Educational requirements: Bachelor
English requirements: Competent English
Requirements for skilled employment experience for years: 3-5 years
Required residence status: Temporary visa, Permanent resident, Citizen
Accept remote work: unacceptable
What you should know about our Engineering team:
We make room to do things the right way
You own your projects: you build it, you ship it, you run it
We were born in the cloud: practices and principles like CI/CD, IaC, O11y and CyberSec are part of what we do
When it comes to Learning and Development:
Learning is part of our fabric. We have a world-class Engineering Learning and Development program and we are passionate about career development.
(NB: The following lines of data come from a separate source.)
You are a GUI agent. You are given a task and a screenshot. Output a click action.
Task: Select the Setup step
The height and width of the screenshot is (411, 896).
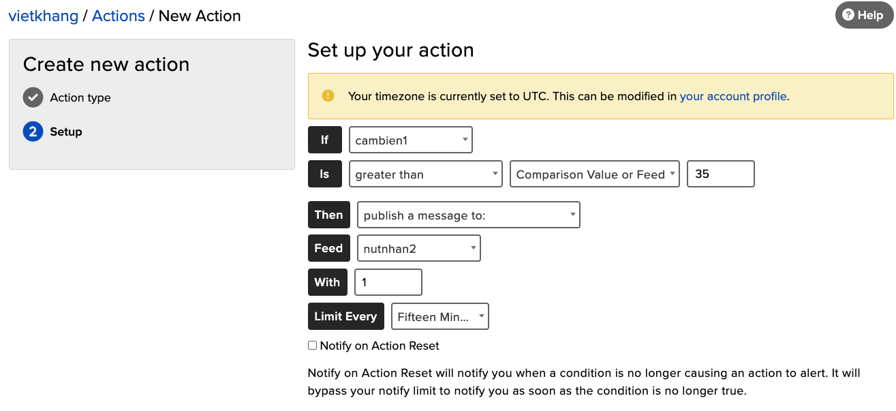click(66, 132)
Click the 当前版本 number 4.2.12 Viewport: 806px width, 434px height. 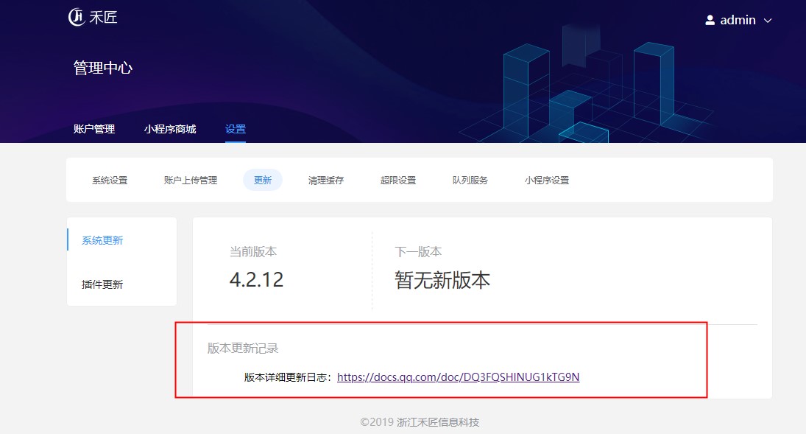point(255,279)
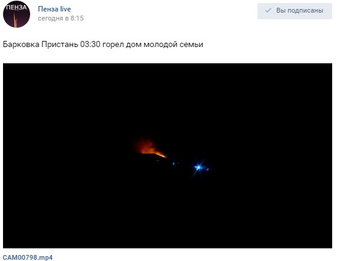The width and height of the screenshot is (337, 261).
Task: Click the checkmark icon in subscribe button
Action: 268,10
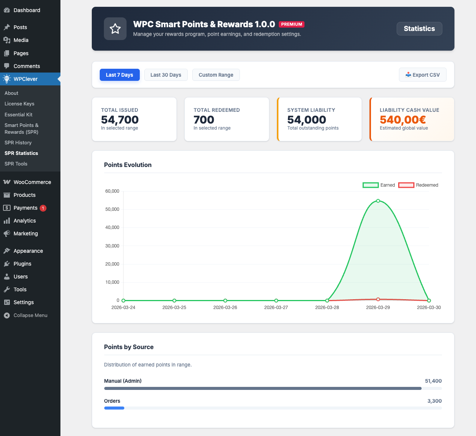Click the Plugins plug icon
This screenshot has height=436, width=476.
tap(7, 264)
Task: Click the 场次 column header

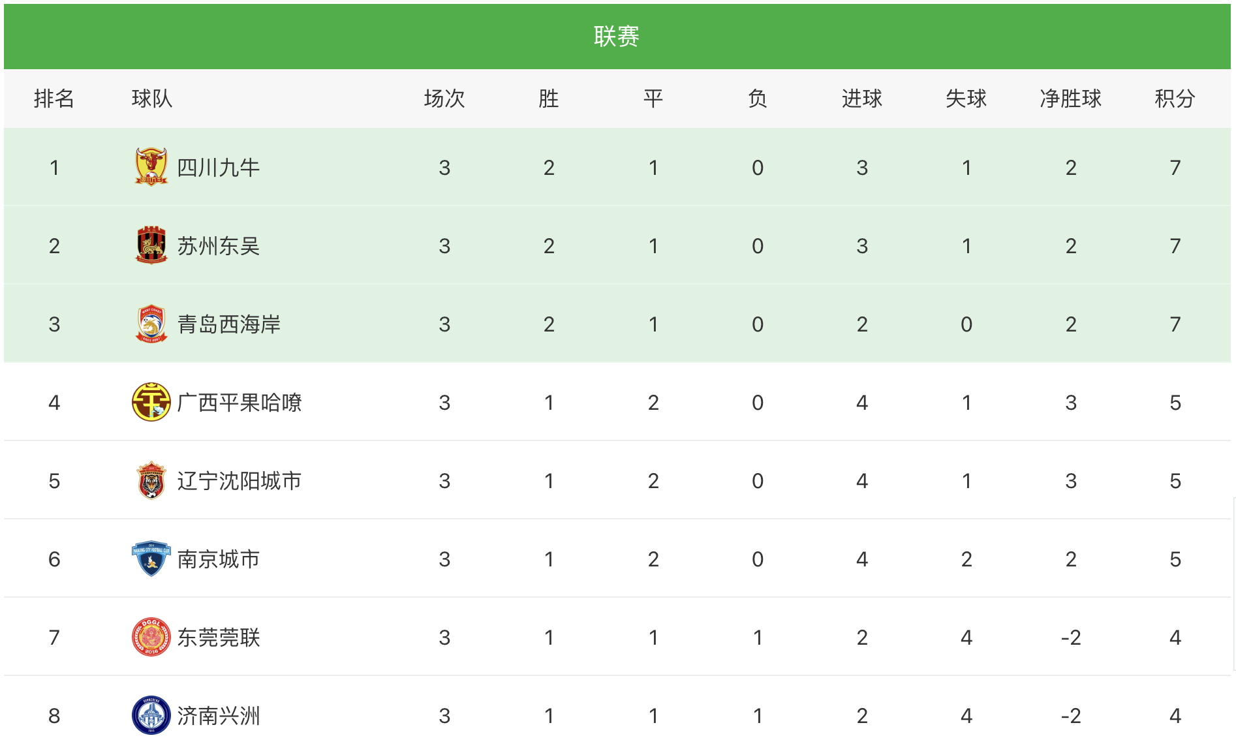Action: [x=444, y=99]
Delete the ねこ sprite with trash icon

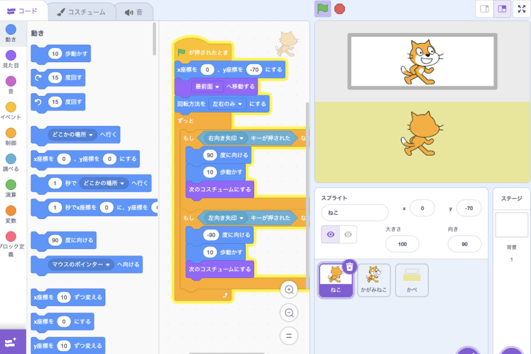(x=350, y=266)
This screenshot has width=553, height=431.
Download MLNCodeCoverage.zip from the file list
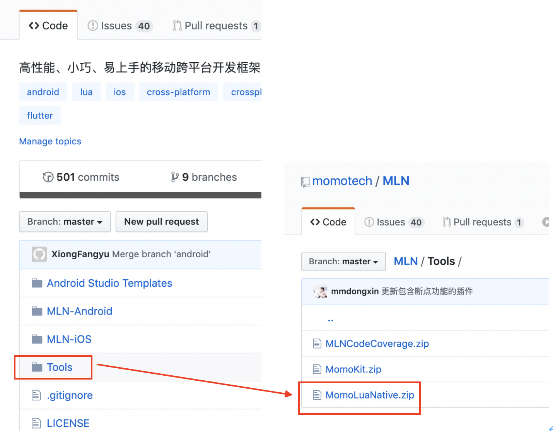[x=377, y=343]
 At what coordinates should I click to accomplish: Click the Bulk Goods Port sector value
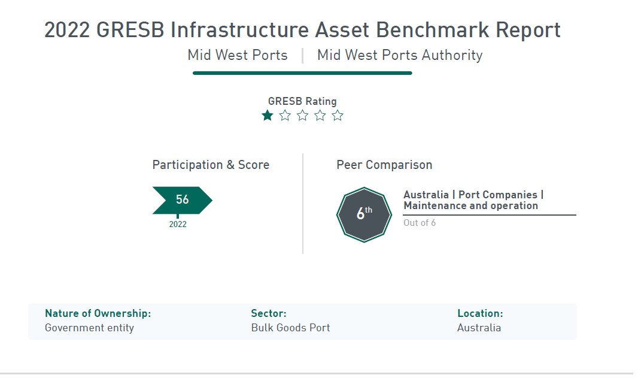(291, 328)
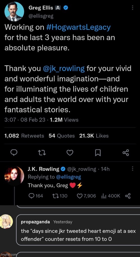View analytics showing 400K views

pyautogui.click(x=111, y=196)
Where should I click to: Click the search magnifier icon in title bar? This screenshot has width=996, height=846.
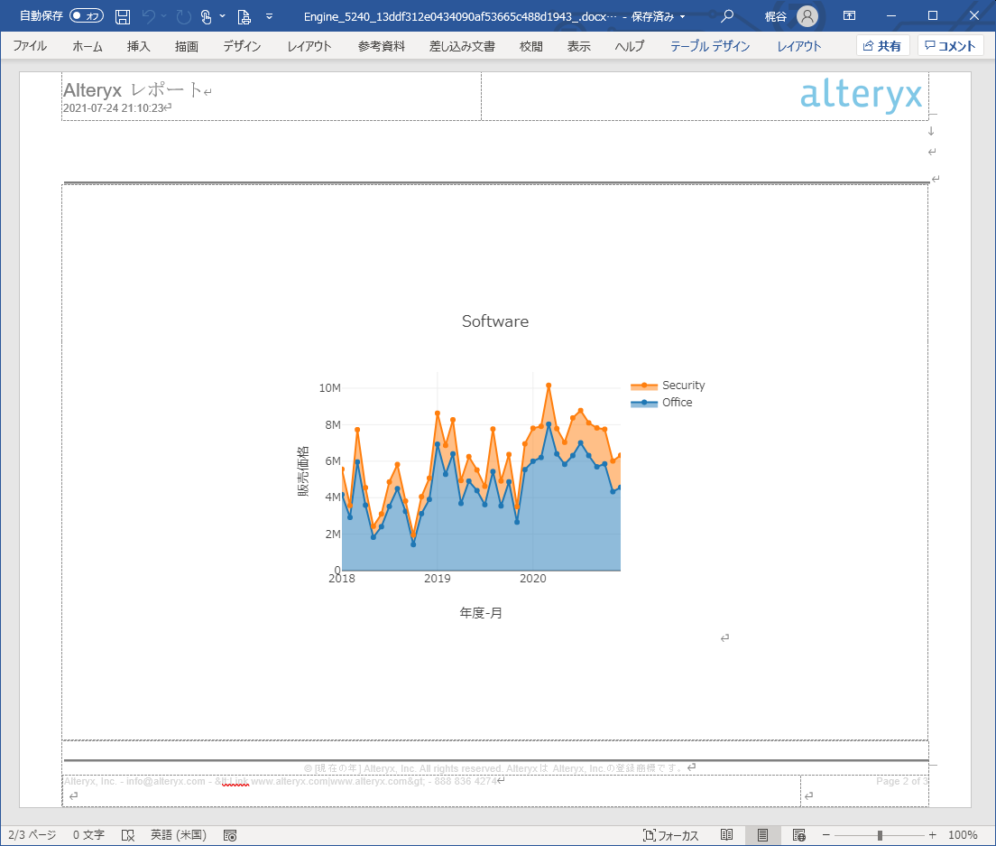(727, 16)
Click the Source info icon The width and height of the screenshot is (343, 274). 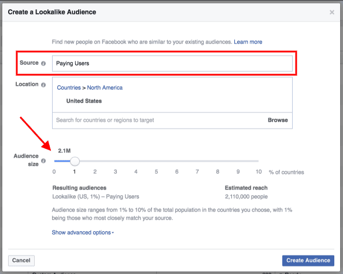[x=43, y=63]
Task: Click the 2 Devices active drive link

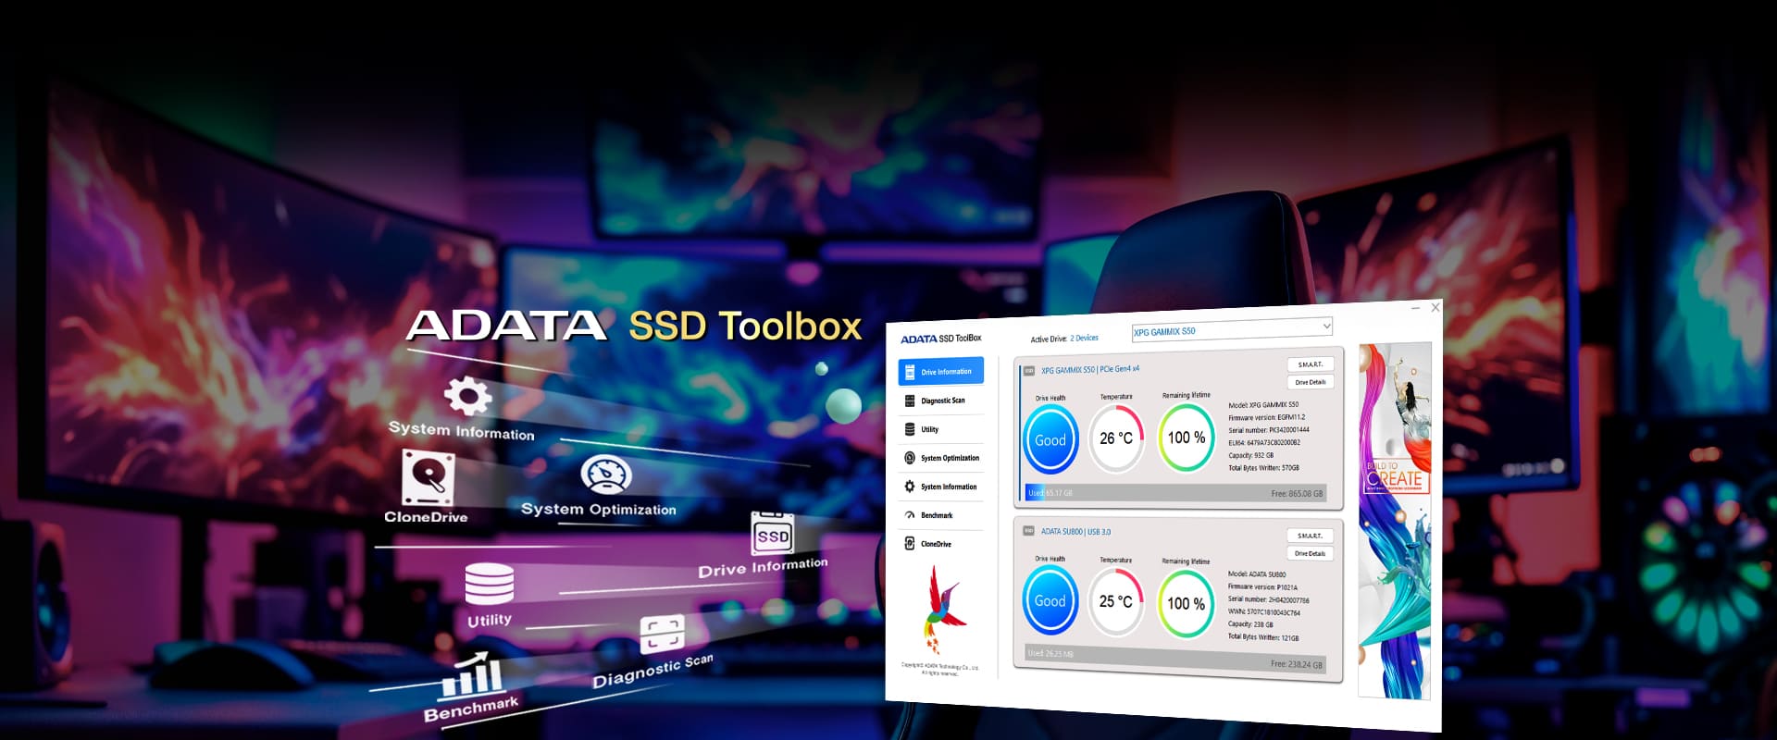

Thought Leaders regularly give tailored talks and workshops for our team
We are proactive in the community attending many local and international conferences; and when covid hit we held our own day-long conference: Techtonic
We have both a technical and management track for career progression and promotions
We have a library of books and videos with good content and encourage staying on top of new practices.
In terms of our tech stack, we’re container-based, running on ECS Fargate supported by Amazon Aurora, CloudFront and S3 for our front-ends. Our infrastructure is provisioned with Terraform and we use a mix of CircleCI, Github Actions and Terraform Workspaces for our CI/CD.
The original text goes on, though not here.